- Promotional poster
- Hangul: 킬힐
- RR: Kilhil
- MR: K'irhil
- Genre: Drama; Thriller;
- Created by: tvN (Production Plan)
- Written by: Lee Choon-woo; Sin Kwang-ho;
- Directed by: Noh Do-cheol
- Starring: Kim Ha-neul; Lee Hye-young; Kim Sung-ryung;
- Music by: Seol Ki-tae (Music Manager)
- Country of origin: South Korea
- Original language: Korean
- No. of episodes: 14

Production
- Camera setup: Single-camera
- Running time: 60 minutes
- Production companies: Ubi Culture; May Queen Pictures;

Original release
- Network: tvN
- Release: March 9 – April 21, 2022

= Kill Heel =

2022 South Korean drama television series

Kill Heel is a 2022 South Korean television series directed by Noh Do-cheol and starring Kim Ha-neul, Lee Hye-young, and Kim Sung-ryung. The series depicts the lives of three women who have a strong desire to achieve success in the home shopping industry. It premiered on tvN on March 9, 2022 and aired every Wednesday and Thursday at 22:30 (KST) for 14 episodes.

==Cast and characters==
=== Main ===
- Kim Ha-neul as Woo-hyun
39 years old, a show host at UNI Home Shopping.
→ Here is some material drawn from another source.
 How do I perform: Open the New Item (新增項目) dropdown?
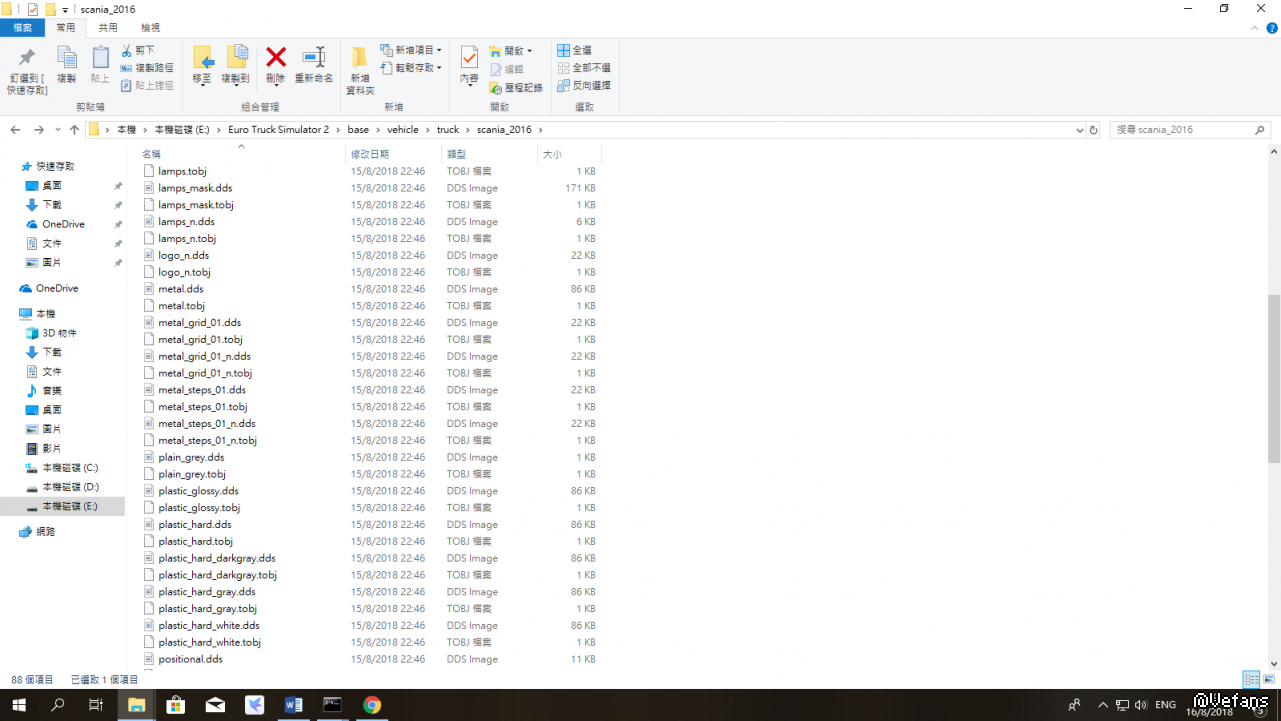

Once a very successful show host with a lot of accordance, now her career is on decline to the level of selling toilet paper.
- Lee Hye-young as Gi Mo-ran
  - Kim Min-joo as young Gi Mo-ran
 CFO, UNI Home Shopping
- Kim Sung-ryung as Bae Ok-sun
  - Min Soo-hwa as young Bae Ok-sun
52 years old, a high-class and UNI home shopping signboard show host.

=== Supporting ===
==== People around Woo Hyun ====
- Kim Jin-woo as Kim Do-il, Woo Hyun's jobless husband
- Jung Seo-yeon as Kim Ji-yoon, Woo Hyun and Do-il's only daughter

==== People around Bae Ok-sun ====
- Jeon No-min as Choi In-guk
In mid 50s, Bae Ok-sun's husband and the son of a prominent politician family. He is currently in the process of campaigning for parliamentary elections.
- Yoon Hyun-soo as Choi Jeong-hyeon
Bae Ok-sun's son.

==== UNI Home Shopping People ====
- Kim Jae-chul as Hyun-wook
In late 40s, the eldest son of UNI Group and president of UNI Home Shopping who has a polite and courteous personality.
- Jung Eui-jae as Seo Jun-beom
In mid 30s, a deputy general manager who has been in the company for 6 years.
- Moon Ji-in as Noh Seong-woo
A new PD of home shopping.
- Shim Wan-joon as Park Jong-soo
The team leader of a home shopping company.
- Shin Joo-ah as Go Eun-nara
A UNI home shopping show host
- Kim Do-yeon as Kim Soo-wan
The head of hair and makeup in the dressing room in home shopping.
- Kim Hyo-sun as Ahn An-na
UNI Home Shopping Fashion Team Product Planning, who is a popular MD and self-centered to own what she wants.
- Park So-eun as Im In-jin
The PD of home shopping.
- Yoo Jang-young as Shim Sang-chan
A shopping host with 2-3 years of experience, he is a savvy person who broadcasts almost all products in home shopping.
- Park Hee-jin as Noh Da-bi
 A fashion person who once worked as a stylist, but after failing to appear on a fashion show once, she never had another chance to appear on a fashion show again. She is currently established in the food and daily necessities field.

==== Others ====
- Jeon Gook-hyang as Doil's Parent
- Han Soo-yeon as Ham Shin-ae
Hyun-wook's wife and the daughter of a famous chaebol family.
- Kim Hyun-wook as James, Gi Mo-ran's son, a young man in his twenties

=== Special appearance ===
- Jung A-mi as Wife of Hyun-wook, president of UNI Home Shopping, and mother of Shin-ae.
- Jung Won-kwan as Delivery man

==Production==
On November 3, 2021, it was reported that Kim Ha-neul is considering to appear in the TV series a year after 18 Again. Lee Hye-young is appearing in TV series after 3 years, her last appearance was in tvN's 2018 TV series Lawless Lawyer. Park Eun-seok was first offered the role of Seo Jun-beom, a PD in home shopping company, which later went to Jung Eui-jae.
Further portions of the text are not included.